Async pipeline and deployment
=============================

The optional broker-driven path in :mod:`autorag.services` runs many
audio→topics requests concurrently **alongside** the unchanged
synchronous SDK / CLI / API. The synchronous path keeps its
in-process flow and never touches the broker. Everything broker-side
sits behind the ``[broker]`` extra (``pika``, lazy-imported only in
``services/broker.py``); ``import autorag.services`` stays
base-install safe (only ``services/schemas.py`` is eager — pure
pydantic — the rest resolves via a PEP 562 ``__getattr__``).

Topology
--------

RabbitMQ work-queue-per-stage on a ``direct`` exchange + a DLX:

::

    stage.whisper -> stage.l1 -> stage.decide -> stage.l2 -> stage.summarize_l2 ->
                              \\                                                 \\
                               -> stage.summarize_l1 -----------------------------> stage.l0 -> stage.persist

``l1`` fans out to ``decide`` *and* ``summarize_l1`` so the L1-summary
pass overlaps with ``decide`` + ``l2`` instead of waiting behind
``l2`` for the combined ``summarize``. ``l0`` is the join: it fires
exactly once after BOTH ``summarize_l1`` and ``summarize_l2`` finish
(``stages._try_emit_l0`` reads the per-job ``stage_states`` row;
the single-GPU-worker drain loop makes the read race-free).

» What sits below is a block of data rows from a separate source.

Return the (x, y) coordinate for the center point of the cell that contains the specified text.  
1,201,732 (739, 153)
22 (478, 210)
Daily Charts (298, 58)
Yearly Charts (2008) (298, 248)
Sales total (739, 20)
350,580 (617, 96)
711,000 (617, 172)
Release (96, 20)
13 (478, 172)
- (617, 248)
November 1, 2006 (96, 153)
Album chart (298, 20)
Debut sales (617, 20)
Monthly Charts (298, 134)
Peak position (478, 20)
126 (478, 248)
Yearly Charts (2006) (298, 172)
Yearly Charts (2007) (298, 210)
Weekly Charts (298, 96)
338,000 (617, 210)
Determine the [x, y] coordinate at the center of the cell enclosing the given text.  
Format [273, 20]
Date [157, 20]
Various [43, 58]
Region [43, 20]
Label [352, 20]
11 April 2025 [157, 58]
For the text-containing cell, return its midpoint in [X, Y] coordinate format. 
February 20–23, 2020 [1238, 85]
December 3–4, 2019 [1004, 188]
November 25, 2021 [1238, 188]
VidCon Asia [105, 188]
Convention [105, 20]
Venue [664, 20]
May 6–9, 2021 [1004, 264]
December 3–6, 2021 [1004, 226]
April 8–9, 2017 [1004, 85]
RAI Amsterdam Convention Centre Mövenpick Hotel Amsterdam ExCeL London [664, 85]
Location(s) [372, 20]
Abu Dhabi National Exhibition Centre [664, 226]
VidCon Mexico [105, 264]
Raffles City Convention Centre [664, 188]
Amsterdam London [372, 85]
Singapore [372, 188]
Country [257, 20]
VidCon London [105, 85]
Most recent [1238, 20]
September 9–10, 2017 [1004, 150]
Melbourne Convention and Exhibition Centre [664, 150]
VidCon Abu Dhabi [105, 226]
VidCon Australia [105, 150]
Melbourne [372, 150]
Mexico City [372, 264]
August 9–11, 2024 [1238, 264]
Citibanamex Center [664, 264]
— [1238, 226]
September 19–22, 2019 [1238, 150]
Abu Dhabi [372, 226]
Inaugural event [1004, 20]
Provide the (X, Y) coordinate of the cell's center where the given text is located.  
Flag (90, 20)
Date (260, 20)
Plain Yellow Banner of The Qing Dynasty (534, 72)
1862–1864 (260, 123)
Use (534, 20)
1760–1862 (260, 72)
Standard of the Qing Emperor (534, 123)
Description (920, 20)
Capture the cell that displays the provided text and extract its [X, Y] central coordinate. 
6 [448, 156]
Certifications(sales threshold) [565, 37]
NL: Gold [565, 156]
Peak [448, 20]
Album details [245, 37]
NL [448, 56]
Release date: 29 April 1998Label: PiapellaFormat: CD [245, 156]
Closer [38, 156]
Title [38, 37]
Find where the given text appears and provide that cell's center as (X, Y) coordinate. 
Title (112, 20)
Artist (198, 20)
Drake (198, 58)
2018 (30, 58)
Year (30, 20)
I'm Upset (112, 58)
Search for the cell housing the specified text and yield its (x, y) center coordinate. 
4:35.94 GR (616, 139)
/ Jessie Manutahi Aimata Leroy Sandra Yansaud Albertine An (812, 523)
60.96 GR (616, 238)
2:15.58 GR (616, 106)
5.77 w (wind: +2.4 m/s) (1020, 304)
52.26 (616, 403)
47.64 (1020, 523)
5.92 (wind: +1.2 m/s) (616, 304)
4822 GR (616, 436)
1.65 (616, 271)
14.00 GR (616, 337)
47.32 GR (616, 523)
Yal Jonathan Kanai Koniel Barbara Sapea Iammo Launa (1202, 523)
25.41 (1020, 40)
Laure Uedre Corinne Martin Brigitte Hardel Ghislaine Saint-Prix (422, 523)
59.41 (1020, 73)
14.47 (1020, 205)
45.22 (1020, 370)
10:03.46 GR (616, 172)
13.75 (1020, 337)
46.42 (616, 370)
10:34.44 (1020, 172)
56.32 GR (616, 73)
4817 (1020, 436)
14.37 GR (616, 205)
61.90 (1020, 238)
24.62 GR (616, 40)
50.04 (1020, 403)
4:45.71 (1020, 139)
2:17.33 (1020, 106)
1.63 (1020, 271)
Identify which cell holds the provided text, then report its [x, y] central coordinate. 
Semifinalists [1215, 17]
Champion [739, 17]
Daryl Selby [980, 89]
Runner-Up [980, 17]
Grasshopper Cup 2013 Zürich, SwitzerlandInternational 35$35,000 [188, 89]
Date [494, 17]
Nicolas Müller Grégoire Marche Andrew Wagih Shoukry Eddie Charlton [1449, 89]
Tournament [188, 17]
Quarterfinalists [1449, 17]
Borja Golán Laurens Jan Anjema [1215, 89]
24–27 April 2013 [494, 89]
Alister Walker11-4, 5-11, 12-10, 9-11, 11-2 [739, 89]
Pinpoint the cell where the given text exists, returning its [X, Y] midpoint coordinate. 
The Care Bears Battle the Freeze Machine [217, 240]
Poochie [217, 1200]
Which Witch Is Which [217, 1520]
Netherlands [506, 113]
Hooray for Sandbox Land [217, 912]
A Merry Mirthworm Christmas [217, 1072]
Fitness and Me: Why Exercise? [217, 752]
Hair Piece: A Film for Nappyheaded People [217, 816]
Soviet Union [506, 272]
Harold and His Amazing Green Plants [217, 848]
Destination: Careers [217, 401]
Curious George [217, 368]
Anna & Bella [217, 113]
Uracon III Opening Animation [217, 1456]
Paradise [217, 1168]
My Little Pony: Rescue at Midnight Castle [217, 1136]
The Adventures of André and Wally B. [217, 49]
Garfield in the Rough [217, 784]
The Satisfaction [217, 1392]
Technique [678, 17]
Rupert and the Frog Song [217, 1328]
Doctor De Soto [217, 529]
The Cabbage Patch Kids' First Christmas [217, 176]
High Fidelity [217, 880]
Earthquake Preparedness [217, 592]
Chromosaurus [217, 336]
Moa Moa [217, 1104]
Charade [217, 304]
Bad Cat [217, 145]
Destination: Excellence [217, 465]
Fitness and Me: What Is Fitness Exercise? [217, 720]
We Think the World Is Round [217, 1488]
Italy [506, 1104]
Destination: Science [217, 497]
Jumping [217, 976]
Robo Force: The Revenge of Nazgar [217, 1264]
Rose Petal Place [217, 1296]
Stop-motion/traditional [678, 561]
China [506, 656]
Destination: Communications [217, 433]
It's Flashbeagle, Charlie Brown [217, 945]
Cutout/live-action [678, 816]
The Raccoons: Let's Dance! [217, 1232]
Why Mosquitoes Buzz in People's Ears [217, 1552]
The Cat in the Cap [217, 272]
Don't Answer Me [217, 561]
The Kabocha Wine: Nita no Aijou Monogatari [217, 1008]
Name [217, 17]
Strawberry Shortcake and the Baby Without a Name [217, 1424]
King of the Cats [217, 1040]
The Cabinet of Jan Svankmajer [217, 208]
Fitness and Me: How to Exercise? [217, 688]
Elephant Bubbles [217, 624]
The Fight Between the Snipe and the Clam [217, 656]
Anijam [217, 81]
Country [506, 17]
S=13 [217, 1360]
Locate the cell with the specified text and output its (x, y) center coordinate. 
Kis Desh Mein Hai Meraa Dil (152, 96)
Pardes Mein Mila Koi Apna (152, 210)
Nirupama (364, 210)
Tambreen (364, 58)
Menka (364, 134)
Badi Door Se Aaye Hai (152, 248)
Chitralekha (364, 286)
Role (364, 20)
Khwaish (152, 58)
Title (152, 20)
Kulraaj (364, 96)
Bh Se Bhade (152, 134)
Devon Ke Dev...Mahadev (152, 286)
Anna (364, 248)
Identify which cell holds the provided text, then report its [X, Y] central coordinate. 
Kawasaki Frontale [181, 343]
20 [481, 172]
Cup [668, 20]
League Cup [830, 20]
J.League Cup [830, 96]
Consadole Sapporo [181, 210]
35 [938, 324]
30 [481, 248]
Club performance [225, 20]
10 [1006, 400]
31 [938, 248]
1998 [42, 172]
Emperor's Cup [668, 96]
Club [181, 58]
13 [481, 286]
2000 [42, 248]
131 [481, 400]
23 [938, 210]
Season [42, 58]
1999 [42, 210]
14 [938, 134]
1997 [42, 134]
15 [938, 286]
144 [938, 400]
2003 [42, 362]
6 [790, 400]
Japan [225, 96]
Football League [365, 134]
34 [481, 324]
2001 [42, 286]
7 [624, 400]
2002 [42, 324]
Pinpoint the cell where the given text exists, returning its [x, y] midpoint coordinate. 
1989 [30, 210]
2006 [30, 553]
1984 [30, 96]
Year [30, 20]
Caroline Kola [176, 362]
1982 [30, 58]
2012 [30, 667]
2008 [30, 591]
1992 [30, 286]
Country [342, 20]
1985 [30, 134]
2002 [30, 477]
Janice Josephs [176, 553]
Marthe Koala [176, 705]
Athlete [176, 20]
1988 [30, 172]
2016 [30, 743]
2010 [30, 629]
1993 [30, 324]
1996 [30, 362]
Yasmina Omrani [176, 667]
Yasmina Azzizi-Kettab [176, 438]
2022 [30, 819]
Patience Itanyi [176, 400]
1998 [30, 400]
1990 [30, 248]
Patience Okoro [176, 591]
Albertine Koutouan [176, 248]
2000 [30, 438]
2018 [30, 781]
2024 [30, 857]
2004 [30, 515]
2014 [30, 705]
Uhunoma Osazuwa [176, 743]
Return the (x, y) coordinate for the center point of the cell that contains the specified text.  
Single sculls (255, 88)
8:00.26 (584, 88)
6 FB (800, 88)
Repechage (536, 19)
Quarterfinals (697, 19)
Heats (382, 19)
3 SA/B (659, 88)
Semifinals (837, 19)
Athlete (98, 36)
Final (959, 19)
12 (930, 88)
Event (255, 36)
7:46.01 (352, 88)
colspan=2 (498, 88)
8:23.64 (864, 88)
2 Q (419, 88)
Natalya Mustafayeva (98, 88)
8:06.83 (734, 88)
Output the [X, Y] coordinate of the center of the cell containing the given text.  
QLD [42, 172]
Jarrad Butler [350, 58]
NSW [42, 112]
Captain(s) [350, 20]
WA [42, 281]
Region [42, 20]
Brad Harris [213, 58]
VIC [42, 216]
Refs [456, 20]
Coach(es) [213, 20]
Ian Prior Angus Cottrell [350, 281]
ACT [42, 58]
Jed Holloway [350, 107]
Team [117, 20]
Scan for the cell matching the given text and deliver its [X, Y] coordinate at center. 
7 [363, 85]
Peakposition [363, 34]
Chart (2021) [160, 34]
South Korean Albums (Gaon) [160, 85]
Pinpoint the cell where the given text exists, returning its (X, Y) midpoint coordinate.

Retry is **bounded and handler-driven**: a failing stage republishes
the envelope with ``attempt+1`` up to ``broker.MAX_ATTEMPTS``, then
dead-letters and the job is marked failed.

The AMQP envelope (``StageMessage``) is fixed-size — the ``WordSpan``
transcript travels by ``session_id`` reference in SQLite
(``services/blobs.py``, reusing ``Database.store_transcription`` /
``persistence.load_transcription``); the evolving tree lives in the
``jobs`` row's ``partial_tree``.

Workers
-------

* A single **GPU-worker** (``autorag-gpu-worker``) owns whisper and
  every LLM stage; a separate **IO-worker** (``autorag-io-worker``)
  owns ``persist``. The GPU-worker drains stages in reverse pipeline
  order so jobs flow to completion before new whisper work starts —
  fewer tenancy flips.

* ``GpuArbiter`` (``services/model_manager.py``) is the in-process
  residency state machine (``none`` / ``whisper`` / ``llm``) plus a
  VRAM-budget gate. ``preload()`` warms CPU standbys (wav2vec2 +
  pyannote via the existing ``_offload_*`` idioms; whisperX CT2 int8
  — CT2 is not movable, so it is destroy+rebuilt, never ``.to()``)
  and additionally builds the **CUDA fp16 CT2 instance** up front
  when the VRAM probe shows headroom. Paired with the residency
  contract (``transcribe_segment`` no longer destroys it inline, and
  ``_default_offload_whisper`` no longer drops the cache on the
  ``whisper -> llm`` flip), ``autorag.whisper.load_model`` fires at
  most **once per worker lifetime**. ``acquire()`` smart-unloads the
  prior tenant first (evict LLM via the ``keep_alive=0`` call from
  ``agent.build_stage_handlers()["evict"]``; offload the torch parts
  of the whisper stack — wav2vec2 align + pyannote — to CPU, while
  keeping CT2 resident on CUDA).

* The batched worker keeps the LLM warm across jobs (no per-L0 evict
  — that would thrash); the in-process ``services/runner.py`` evicts
  per-L0 via ``on_l0_complete`` and is the reference sequence + the
  no-broker test vehicle.

* ``build_stage_handlers()`` (``agent.py``) exposes the five stage
  closures + ``evict``, sharing ``_build_stage_closures`` with
  ``build_topic_runnable`` so the distributed and in-process paths
  construct identical warm Ollama chains.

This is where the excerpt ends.